### Requirement
Copy out the rows below exactly, everything from the line containing "Where should I" down to the last row, and leave out the pictures.

Text and item location entries
* * * * * * * * *

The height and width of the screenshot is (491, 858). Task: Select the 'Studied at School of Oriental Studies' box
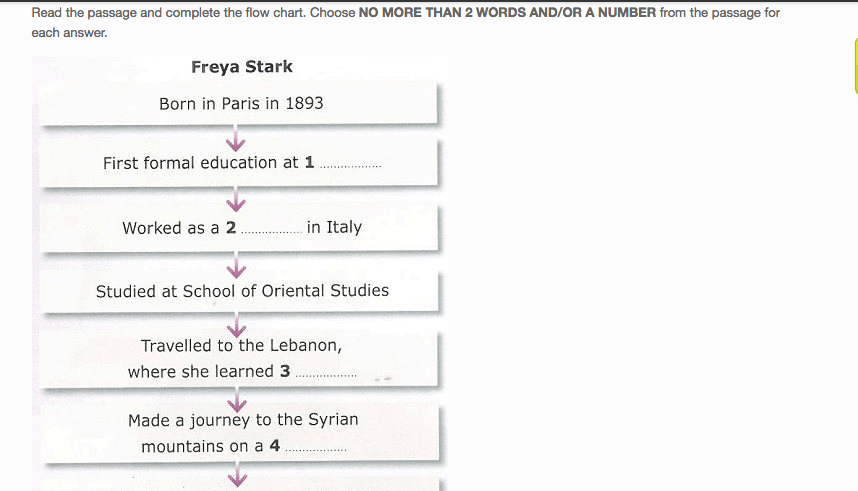click(x=239, y=290)
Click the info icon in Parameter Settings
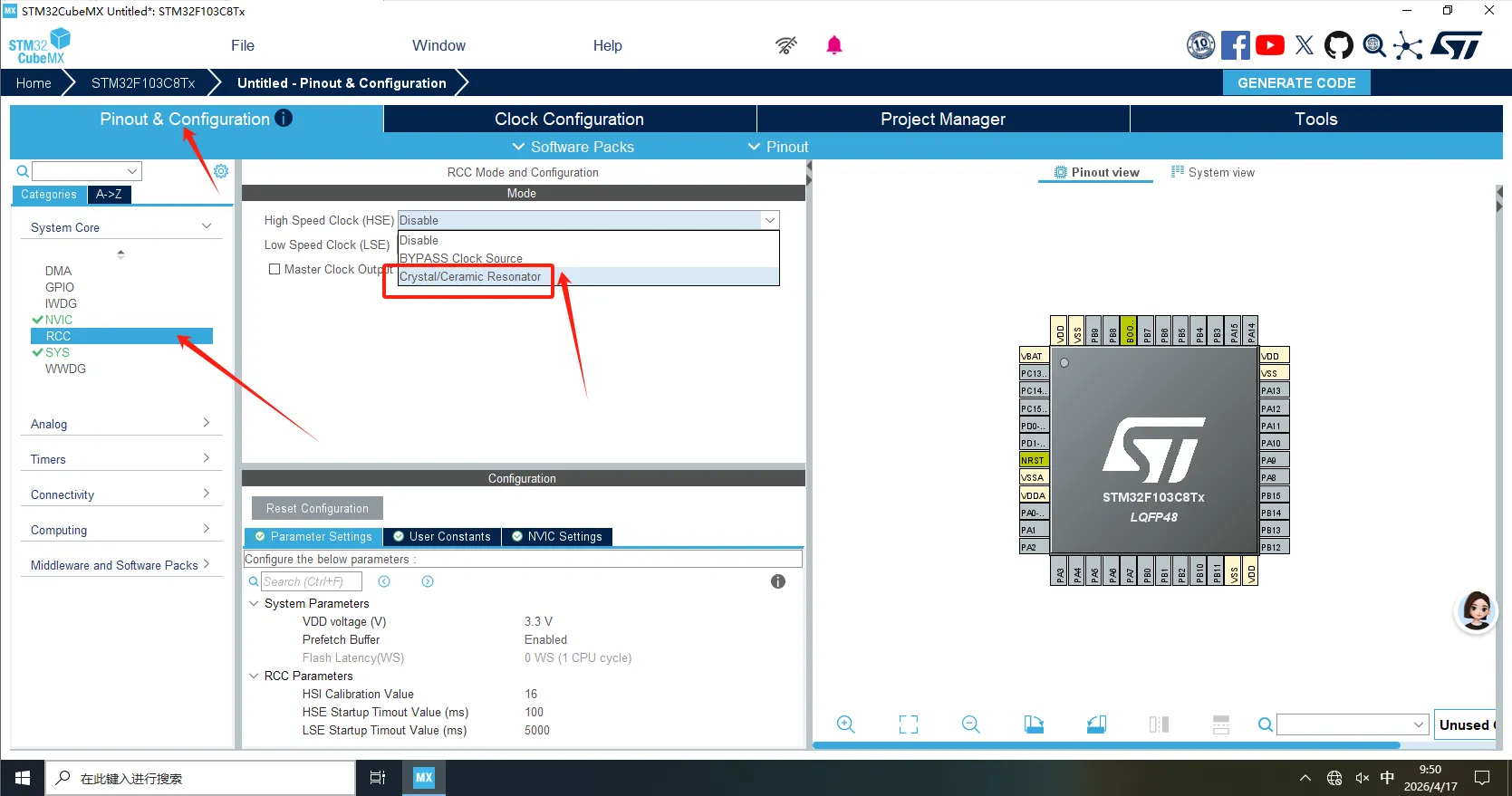1512x796 pixels. pyautogui.click(x=777, y=581)
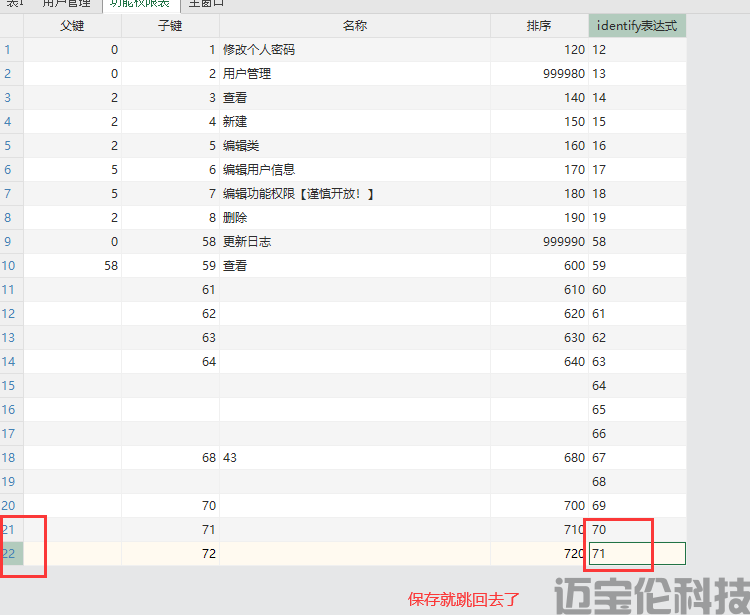
Task: Click the 子键 column header
Action: click(x=170, y=26)
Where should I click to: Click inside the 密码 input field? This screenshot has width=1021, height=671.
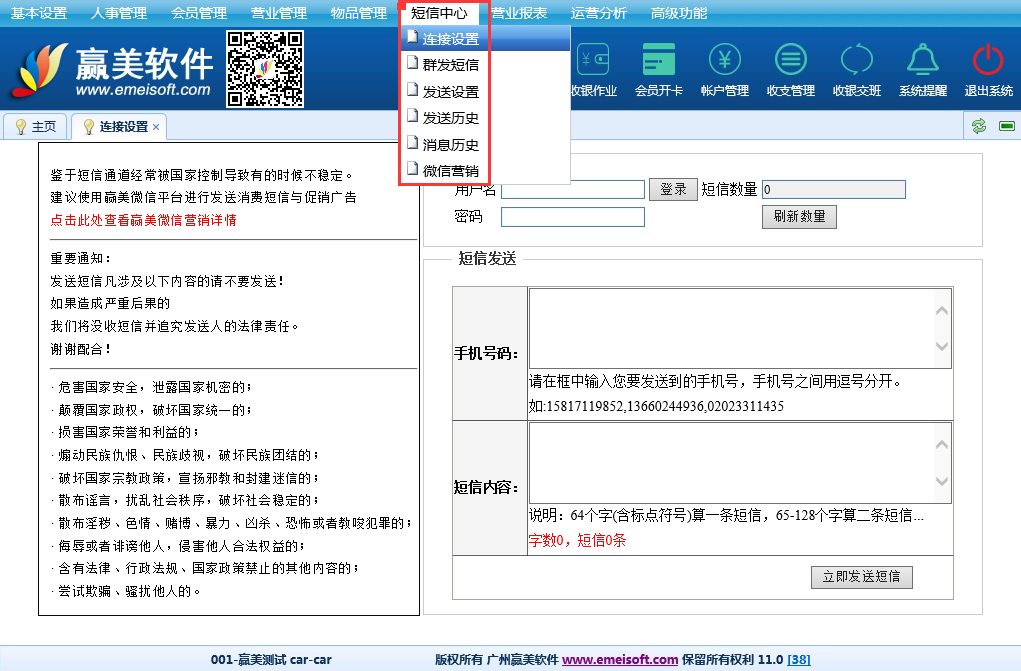coord(572,217)
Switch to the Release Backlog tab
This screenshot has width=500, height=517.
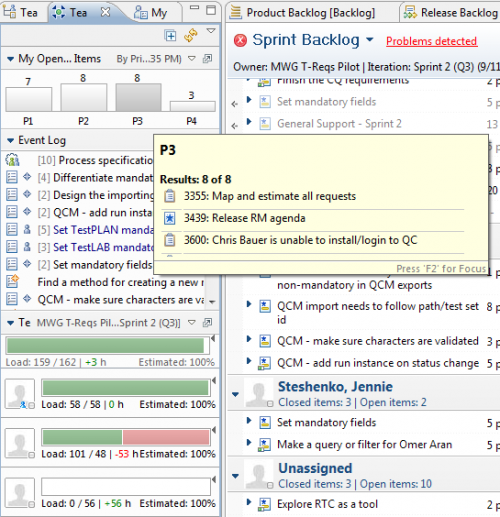point(450,13)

* * * * * * * * *

### Task response
Where should I click to: Click inside the 密码 input field? This screenshot has width=1021, height=671.
coord(572,217)
Switch to the Release Backlog tab
This screenshot has width=500, height=517.
point(450,13)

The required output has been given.